Beethoven composed the Coriolan Overture early in 1807, and the work was first performed in two different concerts given at the home of Prince Lobkowitz. The score calls for flutes, oboes, clarinets, bassoons, horns and trumpets, plus timpani and strings.

Although Beethoven knew and admired the works of William Shakespeare, the Coriolan Overture was not inspired by the Bard of Avon’s tragedy, Coriolanus. He composed this piece for a play by Matthäus von Collin that had enjoyed a brief vogue in Vienna.

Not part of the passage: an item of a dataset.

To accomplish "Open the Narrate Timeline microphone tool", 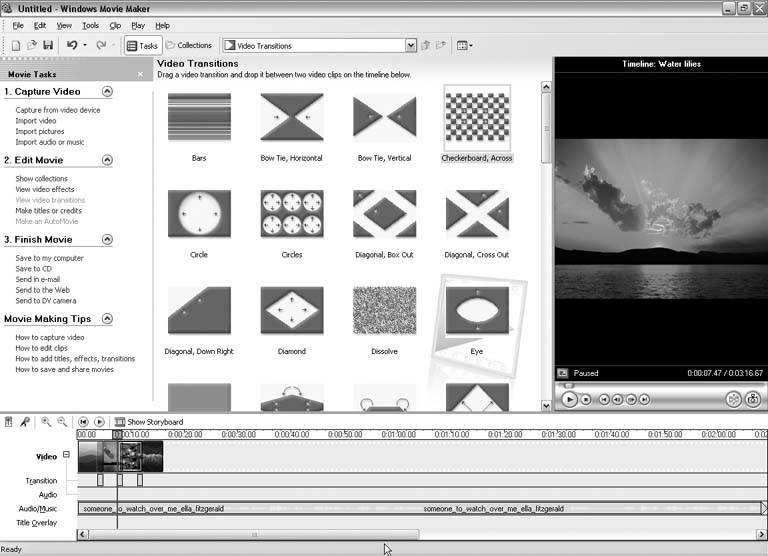I will click(x=24, y=422).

The score is in the key of C minor, the same key as the Fifth Symphony, composed between 1804 and 1808. Although von Collin’s plays fell into oblivion, Beethoven’s overture was recognized as being “full of fire and power.” It is one of his most admired short orchestral works, a probing essay in musical drama. From the beginning of the piece, the musical tension is heightened by orchestral chords punctuating the weakest beat of the measure. Formally, the design is striking in that the second thematic group, representing Coriolanus’s mother Volumnia, is the only part of the exposition that is recapitulated. Finally, the opening theme returns in the home key, but it is transformed rhythmically into a short series of lamenting fragments, and the whole overture ends with a wonderfully dramatic use of silence.